If we divide a whole rest in half, we would have two half rests. In other words, two half rests equal one whole rest.
How To Spot Them
Since half rests look an awful lot like whole rests, we need to have a unique way of identifying them. Take a look at it right now. Doesn’t it look like a little hat? There you go. Half rests are little top hats…all dressed up and nowhere to go.
The half rest sits on top of the third line of the music staff. This is different from the whole rest that hangs below the fourth line.
A good way to tell the difference between a whole rest and a half rest is that whole rests will usually take up an entire measure all by themselves.

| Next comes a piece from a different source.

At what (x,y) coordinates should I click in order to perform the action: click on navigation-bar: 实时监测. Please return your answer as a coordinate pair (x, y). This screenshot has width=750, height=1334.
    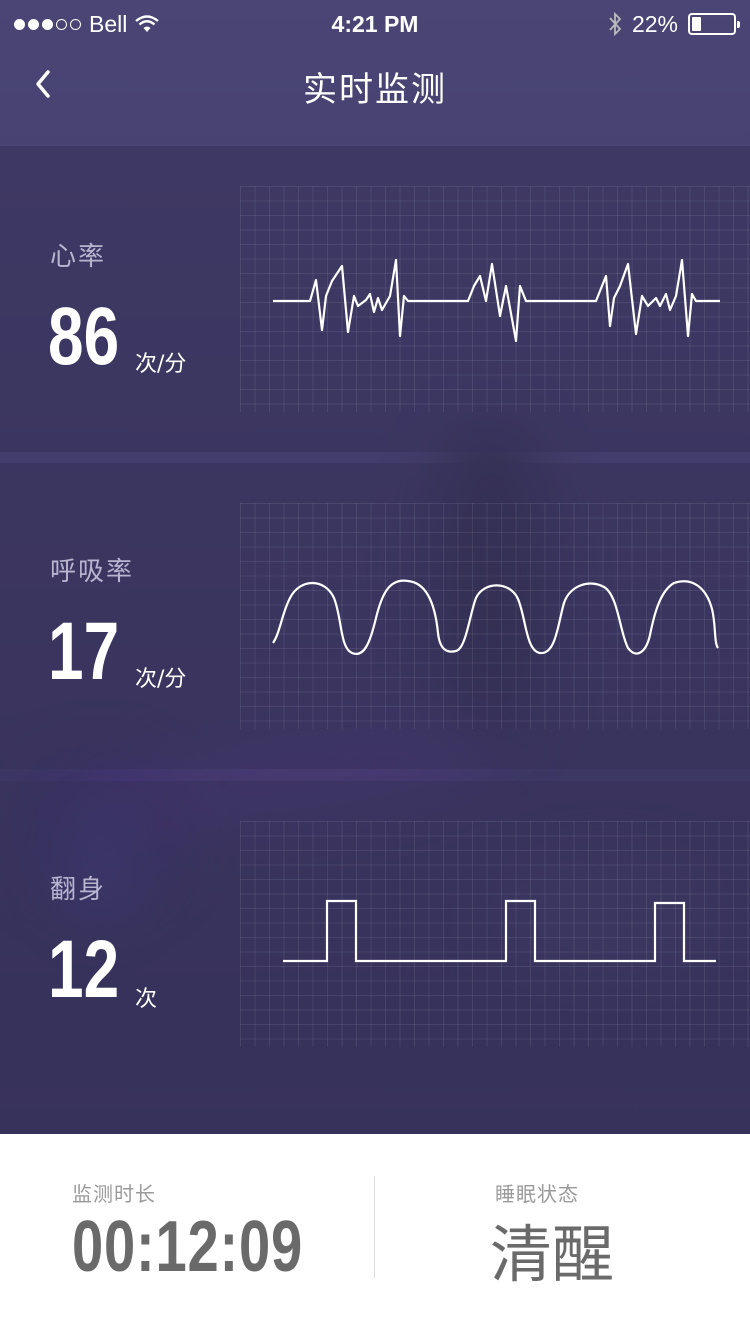
    Looking at the image, I should click on (375, 96). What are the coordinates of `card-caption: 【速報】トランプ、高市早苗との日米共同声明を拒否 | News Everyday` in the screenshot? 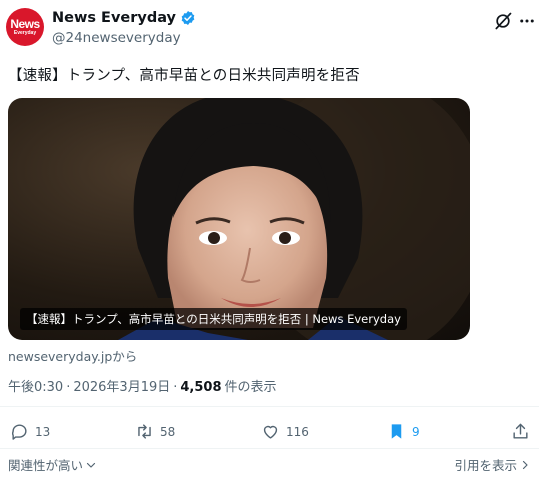 It's located at (214, 319). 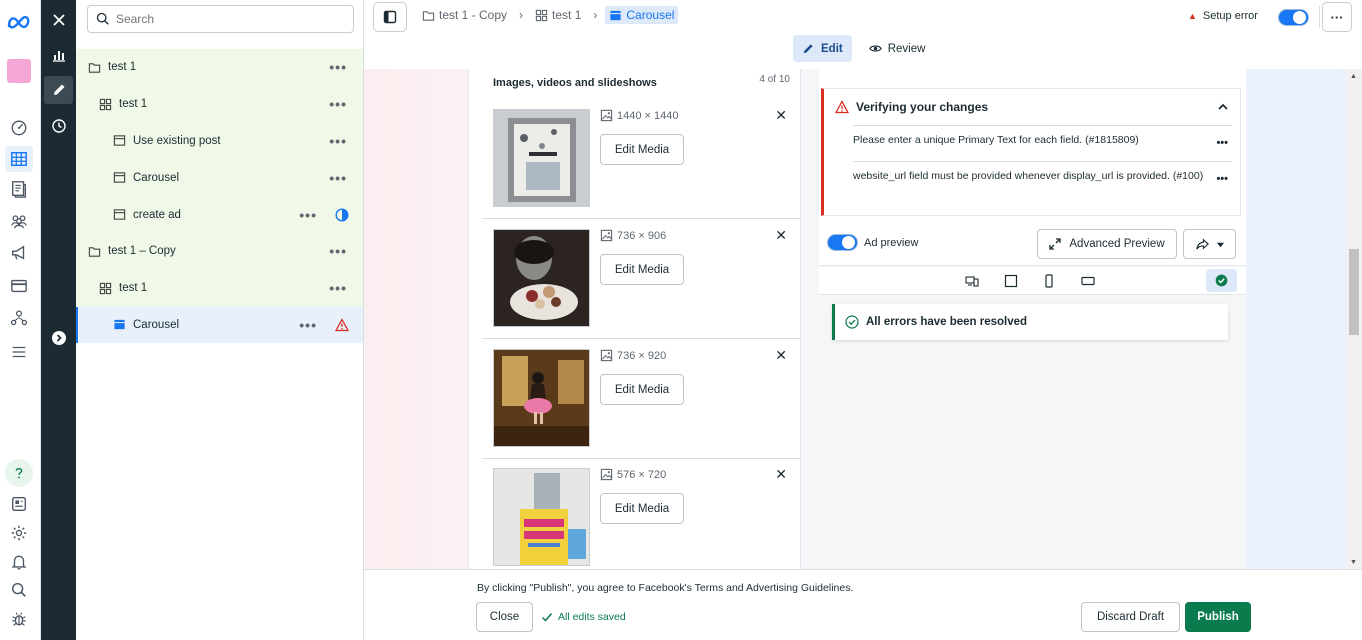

Half rests usually need other notes or rests to help fill the measure. The only exception to this is if there were only two beats in a measure. In that case, one half rest is all you need to fill one measure.
A Little More Math…
Just to make sure you’ve been paying attention, here’s a little pop quiz:
Q. How many half rests equal one whole rest?
A. Yep, the answer is two.
Okay, let’s make things a little bit more difficult.
Q. How many quarter rests equal one half rest?
A. The answer again is two.
If you got both answers correct, then a big congratulations to you! This shows that you have really been taking control of your music learning.
Half rests are the cute little top hats of rhythmic notation. This makes them pretty easy to spot at a quick glance. They are close cousins to the half note with both equaling two counts each. Now that you know what they are and how to handle them, you are on your way to more musical success!